Please share if you know why this may happen? My ECA, IELTS all are valid and less than 6 months old.

Is this happened because my age is increased by one year? and I need to create a new profile now?

Thanks in advance.


----------



## JGK (Dec 12, 2009)

aminul112 said:


> Dear All,
> 
> I have created my Express Entry profile on 7th August 2015. I have done Education assessment from Canada, done IELTS in May 2015.
> 
> ...


There may be a number of reasons (and I am speculationg here).

Your age will increase which is obvoius and may lead to a points reduction.

At 364 points you are at least 90 point short of the lowest amount at which an EE candidate has been accepted in the 18 rounds announced so far. (450 seems to be the low point)

You need to bear in mind that EE is a single continuously changing pool of applicants. people with more points are continually joining.

It may be that CIC have determined that you are so far below the lowest threshhold that , rather than leaving you waiting they are letting you know that it isn't going to happen.


----------



## colchar (Oct 25, 2011)

aminul112 said:


> Dear All,
> 
> I have created my Express Entry profile on 7th August 2015. I have done Education assessment from Canada, done IELTS in May 2015.
> 
> ...



You have nowhere near enough points to have any realistic chance.

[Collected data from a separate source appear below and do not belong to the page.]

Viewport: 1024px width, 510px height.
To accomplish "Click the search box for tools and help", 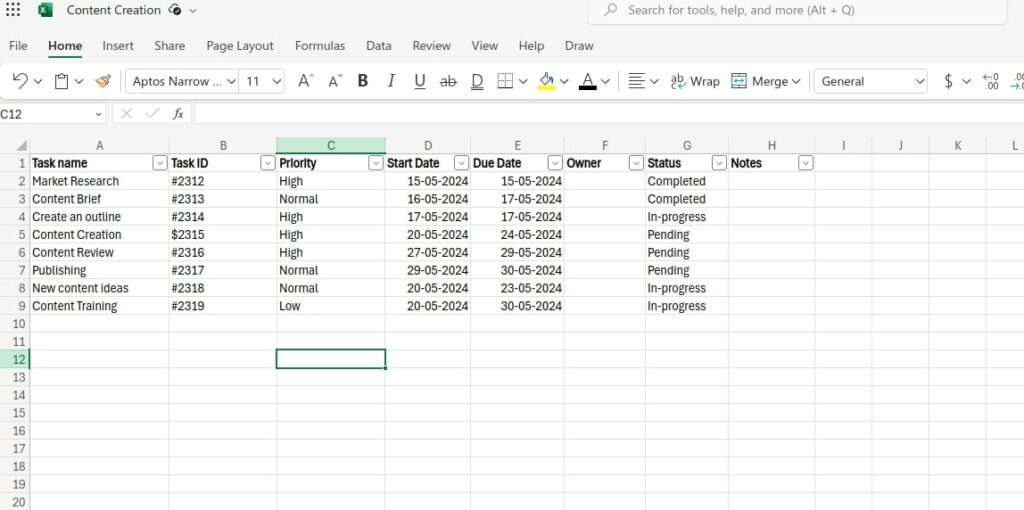I will 797,10.
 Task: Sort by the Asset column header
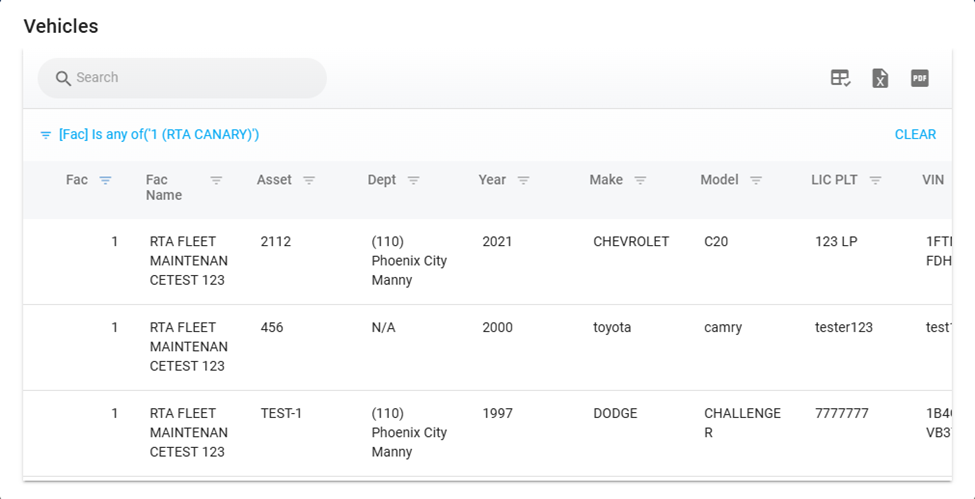point(274,180)
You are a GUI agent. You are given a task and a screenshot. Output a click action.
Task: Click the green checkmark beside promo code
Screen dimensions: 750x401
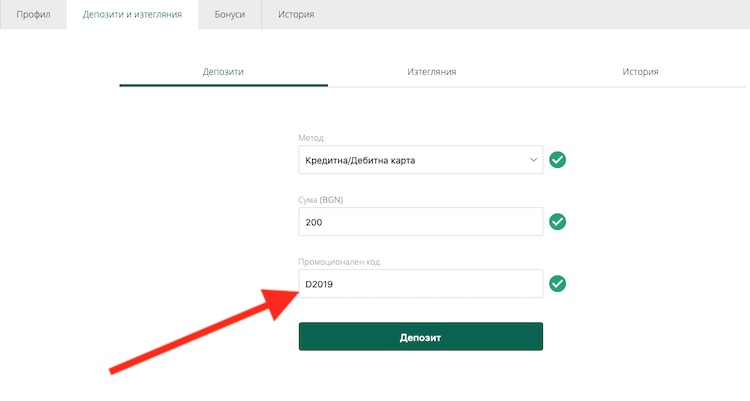tap(557, 284)
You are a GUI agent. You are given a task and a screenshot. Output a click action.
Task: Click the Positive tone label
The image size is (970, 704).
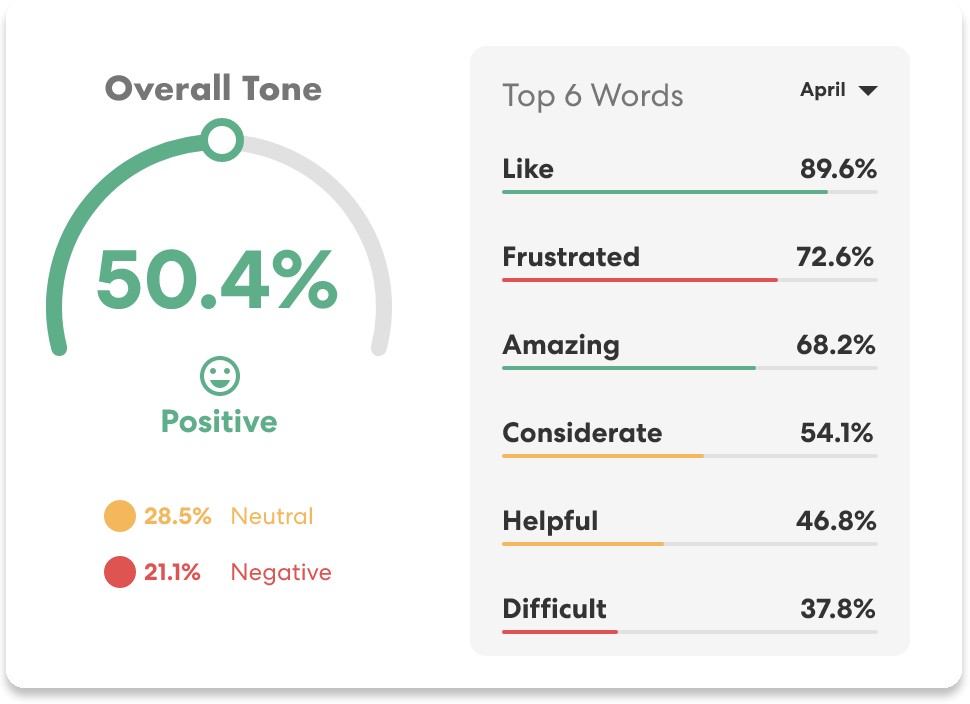pyautogui.click(x=219, y=421)
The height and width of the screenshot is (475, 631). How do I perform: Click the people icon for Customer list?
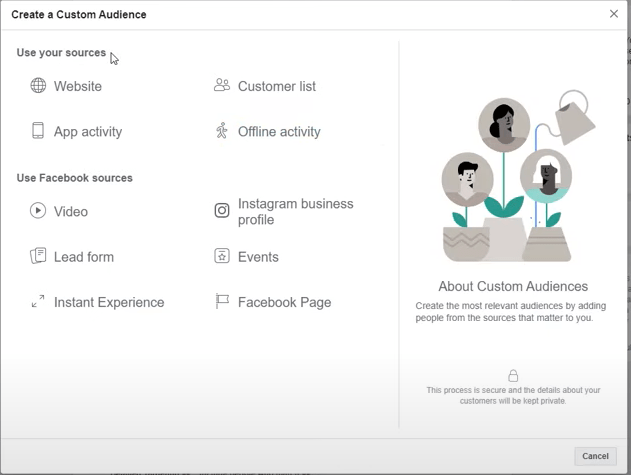pos(222,86)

Express Entry Mid-Year Report


----------



## aminul112 (Nov 16, 2014)

Hello friends,

When my age increased, they sent email which actually shows that my points has decreased.

However, after that i made a very small change which most probably changed my profile ineligible.

The change was, I updated my NOC occupation code to a very similar code, but my job experience remained the previous code. In this case, it means I dont have any job experience in yhe NOC code i am claiming. I am almost sure that this has made my profile in eligible.

Need to create a new profile.

Thanks for your reply friends.


----------



## colchar (Oct 25, 2011)

aminul112 said:


> Hello friends,
> 
> When my age increased, they sent email which actually shows that my points has decreased.
> 
> ...



How is creating a new profile going to get you enough points? Based on your original you do not have anywhere near enough points to stand any chance of being accepted.


----------



## aminul112 (Nov 16, 2014)

colchar said:


> How is creating a new profile going to get you enough points? Based on your original you do not have anywhere near enough points to stand any chance of being accepted.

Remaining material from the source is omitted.